基于吸收光子能量导致二硫键断裂的质谱碎裂方式主要有基质辅助激光解吸电离源内衰变(MALDI-ISD)、紫外光解离(UVPD),需要指出的是,MALDI-ISD导致的二硫键断裂实际发生在固相基质结晶处。
MALDI-ISD具有样品用量少、检测快速、耐较高浓度缓冲液和盐等杂质的优点[6],对定位二硫键具有非常大的应用价值。MALDI-ISD在激光照射后几百纳秒内发生,其发生过程受激光能量密度和基质的影响[14,38]。MALDI-ISD可由氧化性基质和还原性基质引发,但通常用于二硫键定位的为还原性基质,因为氧化性基质在正离子模式下一般不会引起二硫键的断裂。当采用还原性基质时,由基质向肽段转移氢自由基引发[38-40],类似ECD/ETD中的热氢自由基附着机理,氢自由基结合到多肽骨架的羰基基团,导致肽链N—Cα键发生断裂,产生c和z离子。此过程发生在基质结晶处,为整个ISD的速控步[41]。在含二硫键的多肽和蛋白质的ISD谱图中,可以发现二硫键还原的产物离子,这是由于二硫键对氢自由基的亲和能较大,氢自由基会优先加在二硫键上,发生二硫键的还原断裂,其次引起骨架断裂[40-41]。同时,在MALDI气相卷流中,会产生基质与还原肽段的加合物离子峰[42-43],且信号较强。基于骨架断裂和二硫键还原产生的特征离子(包括加合物离子),MALDI-ISD在二硫键的定位表征中发挥着重要作用。基质对MALDI-ISD还原影响显著,有研究表明[44],常用基质的供氢能力顺序为:1,5-二氨基萘(1,5-DAN)>5-氨基水杨酸(5-ASA)>2,5-二羟基苯甲酸(2,5-DHB)>水杨酸(SA)≈α-氰基-4-羟基肉桂酸(CHCA)。

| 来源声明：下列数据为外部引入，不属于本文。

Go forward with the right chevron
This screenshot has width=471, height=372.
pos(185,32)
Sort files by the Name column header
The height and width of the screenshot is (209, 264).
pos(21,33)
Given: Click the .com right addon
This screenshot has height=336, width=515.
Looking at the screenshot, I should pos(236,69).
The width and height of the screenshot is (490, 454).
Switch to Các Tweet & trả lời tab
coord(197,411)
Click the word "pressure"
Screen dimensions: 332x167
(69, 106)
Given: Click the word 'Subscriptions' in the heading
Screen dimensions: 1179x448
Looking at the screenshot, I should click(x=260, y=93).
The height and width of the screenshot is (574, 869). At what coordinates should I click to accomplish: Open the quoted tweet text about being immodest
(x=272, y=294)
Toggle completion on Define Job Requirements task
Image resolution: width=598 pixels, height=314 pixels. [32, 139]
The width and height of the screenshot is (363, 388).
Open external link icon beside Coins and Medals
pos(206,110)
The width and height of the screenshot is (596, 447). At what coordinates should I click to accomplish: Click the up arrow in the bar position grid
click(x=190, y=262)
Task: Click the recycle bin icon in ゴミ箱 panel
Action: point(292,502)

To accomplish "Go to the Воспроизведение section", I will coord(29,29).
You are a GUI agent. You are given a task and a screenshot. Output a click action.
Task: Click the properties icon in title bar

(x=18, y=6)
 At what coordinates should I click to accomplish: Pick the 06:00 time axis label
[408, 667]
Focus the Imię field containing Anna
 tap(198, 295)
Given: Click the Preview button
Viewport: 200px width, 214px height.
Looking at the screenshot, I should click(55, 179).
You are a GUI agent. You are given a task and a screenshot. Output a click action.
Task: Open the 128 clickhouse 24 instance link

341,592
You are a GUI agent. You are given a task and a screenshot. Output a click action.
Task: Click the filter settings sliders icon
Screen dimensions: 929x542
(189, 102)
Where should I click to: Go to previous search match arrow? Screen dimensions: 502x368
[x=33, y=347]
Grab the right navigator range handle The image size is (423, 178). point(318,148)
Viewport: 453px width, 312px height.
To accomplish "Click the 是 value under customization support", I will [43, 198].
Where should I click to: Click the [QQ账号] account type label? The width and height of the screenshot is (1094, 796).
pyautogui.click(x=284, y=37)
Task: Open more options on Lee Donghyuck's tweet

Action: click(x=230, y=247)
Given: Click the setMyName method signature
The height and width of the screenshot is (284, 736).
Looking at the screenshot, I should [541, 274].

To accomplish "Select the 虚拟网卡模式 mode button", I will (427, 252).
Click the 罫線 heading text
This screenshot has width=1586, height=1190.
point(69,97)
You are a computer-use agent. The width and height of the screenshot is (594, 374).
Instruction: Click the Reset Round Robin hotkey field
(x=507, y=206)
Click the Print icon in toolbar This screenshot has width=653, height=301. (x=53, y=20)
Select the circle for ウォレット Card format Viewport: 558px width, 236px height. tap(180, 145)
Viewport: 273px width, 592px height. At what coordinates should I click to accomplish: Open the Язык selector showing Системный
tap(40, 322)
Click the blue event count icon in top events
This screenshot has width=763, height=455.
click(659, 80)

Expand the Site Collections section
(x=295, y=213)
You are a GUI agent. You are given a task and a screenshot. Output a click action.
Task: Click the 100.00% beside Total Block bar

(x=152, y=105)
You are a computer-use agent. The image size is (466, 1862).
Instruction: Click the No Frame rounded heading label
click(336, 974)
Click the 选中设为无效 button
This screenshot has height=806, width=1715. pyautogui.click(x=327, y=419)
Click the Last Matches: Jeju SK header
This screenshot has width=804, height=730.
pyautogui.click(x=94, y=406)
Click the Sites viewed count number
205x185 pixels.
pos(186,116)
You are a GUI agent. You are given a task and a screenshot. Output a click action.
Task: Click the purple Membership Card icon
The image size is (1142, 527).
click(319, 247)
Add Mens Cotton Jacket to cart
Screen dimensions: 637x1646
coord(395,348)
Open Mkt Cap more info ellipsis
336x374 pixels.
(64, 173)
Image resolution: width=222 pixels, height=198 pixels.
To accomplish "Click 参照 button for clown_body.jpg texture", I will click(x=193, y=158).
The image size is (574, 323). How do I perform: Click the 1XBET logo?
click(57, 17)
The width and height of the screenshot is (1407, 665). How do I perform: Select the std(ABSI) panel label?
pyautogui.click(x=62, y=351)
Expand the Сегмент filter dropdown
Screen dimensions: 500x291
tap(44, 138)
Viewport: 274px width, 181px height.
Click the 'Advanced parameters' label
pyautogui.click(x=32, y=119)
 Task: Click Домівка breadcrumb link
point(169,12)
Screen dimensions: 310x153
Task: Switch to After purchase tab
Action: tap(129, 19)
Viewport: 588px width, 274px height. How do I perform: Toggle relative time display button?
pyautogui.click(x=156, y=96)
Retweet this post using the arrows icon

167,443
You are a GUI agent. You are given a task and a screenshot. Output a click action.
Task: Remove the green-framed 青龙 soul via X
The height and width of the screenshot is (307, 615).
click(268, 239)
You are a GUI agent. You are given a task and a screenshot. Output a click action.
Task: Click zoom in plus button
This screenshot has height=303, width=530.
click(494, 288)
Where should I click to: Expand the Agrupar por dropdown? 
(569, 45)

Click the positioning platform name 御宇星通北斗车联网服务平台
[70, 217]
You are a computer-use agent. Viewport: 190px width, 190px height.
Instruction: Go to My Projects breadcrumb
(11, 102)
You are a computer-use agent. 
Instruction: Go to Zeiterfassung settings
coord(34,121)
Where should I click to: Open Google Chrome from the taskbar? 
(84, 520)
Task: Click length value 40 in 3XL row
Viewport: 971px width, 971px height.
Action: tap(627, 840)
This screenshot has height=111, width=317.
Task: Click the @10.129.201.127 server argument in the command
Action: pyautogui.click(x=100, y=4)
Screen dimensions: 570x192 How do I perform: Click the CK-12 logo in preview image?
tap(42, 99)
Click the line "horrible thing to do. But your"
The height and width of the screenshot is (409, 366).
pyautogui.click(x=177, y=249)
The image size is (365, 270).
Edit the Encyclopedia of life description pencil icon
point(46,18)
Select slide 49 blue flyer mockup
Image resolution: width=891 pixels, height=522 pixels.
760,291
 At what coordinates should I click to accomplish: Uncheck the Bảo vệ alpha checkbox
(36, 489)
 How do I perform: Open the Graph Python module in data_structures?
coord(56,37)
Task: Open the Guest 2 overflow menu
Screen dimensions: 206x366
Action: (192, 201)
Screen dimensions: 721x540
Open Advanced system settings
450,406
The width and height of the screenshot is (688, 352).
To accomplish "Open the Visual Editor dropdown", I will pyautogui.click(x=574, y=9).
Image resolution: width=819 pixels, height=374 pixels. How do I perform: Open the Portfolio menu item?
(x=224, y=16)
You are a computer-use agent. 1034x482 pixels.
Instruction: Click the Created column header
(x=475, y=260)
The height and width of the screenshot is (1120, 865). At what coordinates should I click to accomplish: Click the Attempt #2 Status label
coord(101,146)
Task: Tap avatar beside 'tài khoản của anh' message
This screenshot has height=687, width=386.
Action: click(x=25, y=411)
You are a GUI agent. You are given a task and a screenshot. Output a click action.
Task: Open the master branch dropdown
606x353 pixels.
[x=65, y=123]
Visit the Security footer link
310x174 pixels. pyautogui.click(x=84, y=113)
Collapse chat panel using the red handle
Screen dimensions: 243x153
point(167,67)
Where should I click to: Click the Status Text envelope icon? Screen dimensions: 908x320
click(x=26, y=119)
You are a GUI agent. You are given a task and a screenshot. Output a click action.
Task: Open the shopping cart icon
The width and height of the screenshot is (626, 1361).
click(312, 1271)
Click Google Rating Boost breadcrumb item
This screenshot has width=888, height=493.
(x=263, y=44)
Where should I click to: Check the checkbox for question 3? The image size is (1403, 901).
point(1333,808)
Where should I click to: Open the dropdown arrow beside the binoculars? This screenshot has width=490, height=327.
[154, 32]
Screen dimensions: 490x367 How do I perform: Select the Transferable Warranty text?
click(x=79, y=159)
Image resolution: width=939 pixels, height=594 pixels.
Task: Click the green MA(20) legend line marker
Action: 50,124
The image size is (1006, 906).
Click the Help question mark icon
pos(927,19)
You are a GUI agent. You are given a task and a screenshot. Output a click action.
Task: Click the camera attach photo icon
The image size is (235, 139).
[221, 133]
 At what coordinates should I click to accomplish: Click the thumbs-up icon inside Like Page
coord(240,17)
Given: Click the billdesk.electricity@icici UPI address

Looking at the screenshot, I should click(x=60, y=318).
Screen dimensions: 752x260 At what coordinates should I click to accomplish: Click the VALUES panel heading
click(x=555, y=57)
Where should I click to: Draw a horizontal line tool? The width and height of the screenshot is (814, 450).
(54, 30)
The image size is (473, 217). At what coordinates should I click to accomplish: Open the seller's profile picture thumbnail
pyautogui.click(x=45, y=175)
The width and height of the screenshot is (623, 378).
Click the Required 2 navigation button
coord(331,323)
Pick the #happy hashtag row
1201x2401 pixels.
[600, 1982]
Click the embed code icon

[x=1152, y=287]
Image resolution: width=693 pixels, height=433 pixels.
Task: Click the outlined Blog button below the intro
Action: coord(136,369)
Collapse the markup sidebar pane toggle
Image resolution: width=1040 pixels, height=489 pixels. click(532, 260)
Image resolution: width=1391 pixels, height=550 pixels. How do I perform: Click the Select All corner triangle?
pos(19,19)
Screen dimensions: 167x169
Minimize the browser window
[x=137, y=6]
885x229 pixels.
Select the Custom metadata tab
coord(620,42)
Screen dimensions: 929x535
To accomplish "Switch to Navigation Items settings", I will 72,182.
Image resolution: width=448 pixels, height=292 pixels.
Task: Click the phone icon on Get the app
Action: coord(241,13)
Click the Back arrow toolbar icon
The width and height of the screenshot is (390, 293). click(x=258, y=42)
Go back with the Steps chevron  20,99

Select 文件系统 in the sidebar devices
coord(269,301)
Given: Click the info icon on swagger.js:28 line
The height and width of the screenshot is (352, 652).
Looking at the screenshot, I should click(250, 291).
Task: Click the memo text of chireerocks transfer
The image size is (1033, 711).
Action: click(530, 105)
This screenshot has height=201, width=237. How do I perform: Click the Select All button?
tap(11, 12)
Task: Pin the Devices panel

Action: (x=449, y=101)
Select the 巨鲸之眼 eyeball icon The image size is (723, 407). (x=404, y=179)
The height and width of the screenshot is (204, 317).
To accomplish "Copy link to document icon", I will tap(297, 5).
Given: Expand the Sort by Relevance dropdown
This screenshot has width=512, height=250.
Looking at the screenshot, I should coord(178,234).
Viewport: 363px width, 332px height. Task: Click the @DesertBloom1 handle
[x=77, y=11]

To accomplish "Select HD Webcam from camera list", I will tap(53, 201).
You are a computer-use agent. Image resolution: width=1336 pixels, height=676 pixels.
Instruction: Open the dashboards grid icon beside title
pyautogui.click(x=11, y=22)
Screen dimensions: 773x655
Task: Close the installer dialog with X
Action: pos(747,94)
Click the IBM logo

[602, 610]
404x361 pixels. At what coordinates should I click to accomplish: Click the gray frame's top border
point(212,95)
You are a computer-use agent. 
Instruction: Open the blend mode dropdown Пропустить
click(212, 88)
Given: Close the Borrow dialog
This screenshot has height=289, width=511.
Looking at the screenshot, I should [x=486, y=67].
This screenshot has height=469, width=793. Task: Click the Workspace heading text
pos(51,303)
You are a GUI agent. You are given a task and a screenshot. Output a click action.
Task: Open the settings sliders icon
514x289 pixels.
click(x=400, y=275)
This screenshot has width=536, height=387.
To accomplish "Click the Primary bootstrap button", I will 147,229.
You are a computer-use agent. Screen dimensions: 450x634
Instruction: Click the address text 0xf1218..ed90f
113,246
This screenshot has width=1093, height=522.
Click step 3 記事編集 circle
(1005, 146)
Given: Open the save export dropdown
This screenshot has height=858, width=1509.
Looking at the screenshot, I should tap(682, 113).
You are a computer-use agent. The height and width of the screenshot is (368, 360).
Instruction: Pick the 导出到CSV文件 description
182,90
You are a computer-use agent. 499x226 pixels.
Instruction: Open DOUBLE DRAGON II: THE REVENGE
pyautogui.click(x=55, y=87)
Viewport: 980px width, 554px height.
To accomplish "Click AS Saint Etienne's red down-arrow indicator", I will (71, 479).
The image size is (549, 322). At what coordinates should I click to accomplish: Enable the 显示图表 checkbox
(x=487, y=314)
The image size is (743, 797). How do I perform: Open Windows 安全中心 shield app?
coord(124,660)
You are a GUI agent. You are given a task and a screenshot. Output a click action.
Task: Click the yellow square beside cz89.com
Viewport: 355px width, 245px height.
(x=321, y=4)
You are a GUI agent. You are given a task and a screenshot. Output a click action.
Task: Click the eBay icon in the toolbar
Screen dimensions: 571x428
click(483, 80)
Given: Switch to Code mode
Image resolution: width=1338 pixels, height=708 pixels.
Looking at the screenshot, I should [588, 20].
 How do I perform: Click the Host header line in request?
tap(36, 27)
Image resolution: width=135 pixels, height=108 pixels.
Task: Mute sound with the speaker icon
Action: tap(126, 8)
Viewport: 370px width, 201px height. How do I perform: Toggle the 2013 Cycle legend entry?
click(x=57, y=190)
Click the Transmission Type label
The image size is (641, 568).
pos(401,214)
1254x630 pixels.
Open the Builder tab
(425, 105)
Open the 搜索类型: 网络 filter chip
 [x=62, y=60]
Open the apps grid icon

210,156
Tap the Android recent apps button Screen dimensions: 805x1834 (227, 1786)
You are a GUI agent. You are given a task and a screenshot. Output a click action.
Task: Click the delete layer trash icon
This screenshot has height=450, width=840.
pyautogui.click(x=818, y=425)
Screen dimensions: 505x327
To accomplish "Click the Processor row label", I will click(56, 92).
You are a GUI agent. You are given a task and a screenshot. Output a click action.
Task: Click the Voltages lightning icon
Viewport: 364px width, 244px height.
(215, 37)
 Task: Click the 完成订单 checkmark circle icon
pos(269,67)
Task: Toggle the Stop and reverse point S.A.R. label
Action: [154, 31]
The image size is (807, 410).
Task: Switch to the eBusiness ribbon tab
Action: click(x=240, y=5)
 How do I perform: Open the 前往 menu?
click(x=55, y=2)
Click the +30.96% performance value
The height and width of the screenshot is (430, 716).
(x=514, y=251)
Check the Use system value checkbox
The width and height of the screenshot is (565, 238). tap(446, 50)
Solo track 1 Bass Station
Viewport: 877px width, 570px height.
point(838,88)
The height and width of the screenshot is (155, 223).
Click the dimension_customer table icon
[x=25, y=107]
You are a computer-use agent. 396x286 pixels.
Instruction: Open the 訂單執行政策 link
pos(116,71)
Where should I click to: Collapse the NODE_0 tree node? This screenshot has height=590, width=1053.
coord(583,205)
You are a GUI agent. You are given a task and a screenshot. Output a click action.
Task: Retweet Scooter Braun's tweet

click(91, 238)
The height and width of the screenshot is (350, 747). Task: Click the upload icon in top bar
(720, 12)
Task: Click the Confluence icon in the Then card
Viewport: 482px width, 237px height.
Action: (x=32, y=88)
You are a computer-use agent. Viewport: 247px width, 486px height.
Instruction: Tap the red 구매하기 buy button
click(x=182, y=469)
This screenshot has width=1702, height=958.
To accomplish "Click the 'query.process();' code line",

为避免有机基质对谱图的干扰,可以使用还原性无机基质还原二硫键。Qiao等[45]采用TiO2修饰的不锈钢靶板,以葡萄糖作为空穴清除剂和质子供体,在激光解吸电离过程中发生光催化反应,实现了二硫键的源内还原。在激光作用下,纳米TiO2颗粒吸收光子使价带的电子受激跃迁至导带而产生电子-空穴对。葡萄糖提供质子,二硫键捕获被激发到导带的电子和葡萄糖氧化产生的质子被还原。由于TiO2层与样品的共晶是分离的,使样品不能获得较好的分散,因此该方法的分辨率有待提高。虽然该体系目前应用较少,但随着新基质材料的开发,将有助于二硫键分析甚至蛋白质组学研究。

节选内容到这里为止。